Justo antes de comenzar a escribir esto, pensé: “Voy a publicar lo que escribí hoy en la mañana”, pero no encontré el texto por ningún lado. Abrí todos los documentos que trabajé en el día para ver si, de puro distraído, lo había escrito en alguno de ellos, pero no, no lo encontré en ningún lado.

Estoy seguro de que no solo lo pensé sino que también lo escribí, ¿Será posible caer en la locura así, sin más ni más, de un momento a otro?

¿A dónde van a parar esas letras que se escriben y que luego no aparecen por ningún lado?

martes, 22 de marzo de 2022

El tiempo entre posturas

Miro el reloj en la esquina inferior derecha de la pantalla del computador y faltan 10 minutos para las 11 de la noche, mi hora preferida para leer.

Converso un poco conmigo mismo:

“Oiga, van a ser las 11”
“¿Y qué quiere que haga?”
“Disculpé, pensé que de pronto tenía pensado leer”.
“Hombre, tiene razón. En un rato apago el computador. Gracias por el recordatorio”.
“De nada”.

Luego me pongo a pensar en los huevos del gallo y cuando vuelvo a mirar el reloj ya son las 12:15 a.m.

El tiempo, es decir, esos segundos, minutos y con los que medimos nuestra existencia, implacable, no deja de consumirse en ningún momento.

Voy al baño y me lavo los dientes. Luego destiendo la cama y acomodo las tres almohadas contra la pared, mi trono de lectura. Primero va una que compré hace poco que, se supone, es ergonómica y se amolda perfecto a la cabeza. Luego viene una que es toda amorfa, y por último la más maciza de todas. Una vez están listas les doy un par de golpes que señalan el fin de ese pequeño ritual.

Después de meterme en la cama enciendo la lámpara, apunto el haz de luz hacia las hojas del libro físico o la pantalla del Kindle, según sea el caso, y me acuesto a leer.
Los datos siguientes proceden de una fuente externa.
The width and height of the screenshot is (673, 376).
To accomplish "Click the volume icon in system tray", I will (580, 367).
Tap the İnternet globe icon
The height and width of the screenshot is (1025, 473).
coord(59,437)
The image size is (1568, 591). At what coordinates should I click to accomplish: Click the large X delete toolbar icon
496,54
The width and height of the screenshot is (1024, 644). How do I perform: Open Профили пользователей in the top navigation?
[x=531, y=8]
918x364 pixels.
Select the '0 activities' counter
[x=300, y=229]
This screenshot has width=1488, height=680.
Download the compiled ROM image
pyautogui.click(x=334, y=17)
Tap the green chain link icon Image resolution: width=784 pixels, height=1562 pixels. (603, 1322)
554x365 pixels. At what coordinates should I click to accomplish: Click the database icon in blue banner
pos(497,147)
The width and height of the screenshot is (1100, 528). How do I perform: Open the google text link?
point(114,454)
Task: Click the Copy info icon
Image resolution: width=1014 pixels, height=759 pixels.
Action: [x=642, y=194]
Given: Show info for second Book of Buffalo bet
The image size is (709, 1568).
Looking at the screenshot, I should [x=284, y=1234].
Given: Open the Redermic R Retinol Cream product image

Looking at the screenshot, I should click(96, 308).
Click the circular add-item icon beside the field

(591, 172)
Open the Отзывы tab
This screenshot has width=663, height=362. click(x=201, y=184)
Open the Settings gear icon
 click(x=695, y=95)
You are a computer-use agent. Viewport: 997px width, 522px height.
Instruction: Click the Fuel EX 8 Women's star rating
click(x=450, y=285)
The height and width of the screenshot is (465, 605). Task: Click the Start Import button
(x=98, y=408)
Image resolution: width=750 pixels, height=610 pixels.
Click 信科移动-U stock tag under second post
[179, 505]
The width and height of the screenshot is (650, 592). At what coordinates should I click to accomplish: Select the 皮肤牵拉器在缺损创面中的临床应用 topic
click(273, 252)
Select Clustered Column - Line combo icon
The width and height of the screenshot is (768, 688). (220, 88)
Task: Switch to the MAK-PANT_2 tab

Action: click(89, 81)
En esta ocasión el turno es para el e-reader. Lo prendo, y pasados unos minutos, cuando termino un capítulo, decido acomodarme de medio lado.

Eso implica reacomodar las almohadas y la dirección del haz de luz. Hago eso rápido, al tiempo que imagino como se dobla mi columna vertebral. “Fijo es una posición poco favorable, pero ¿qué más da?”, pienso.

Empiezo a leer de nuevo y al poco tiempo se me comienzan a cerrar los ojos. Me obligo a abrirlos, me muevo un poco para despertarme. Ubico la línea en la que quedé y sigo.

Abro los ojos y el Kindle está apagado. Quién sabe hace cuanto tiempo me venció el sueño.

Vuelvo a prender el aparato, miro la hora y el reloj marca la 1:30 de la mañana, “¿pero qué carajos le pasa al tiempo?”, me pregunto.

Tengo sueño, pero mi psicorrigidez  de lector  me impide dejar un capítulo a medias, así que decido terminarlo.

Empiezo y otra vez se me cierran los ojos.

Vuelvo a mi postura inicial y termino el capítulo.

Ahora parece que el sueño se esfumo, pero apago la luz, boto dos almohadas al piso, doy media vuelta, me arropo, cierro los ojos y me duermo, eso creo, casi al instante.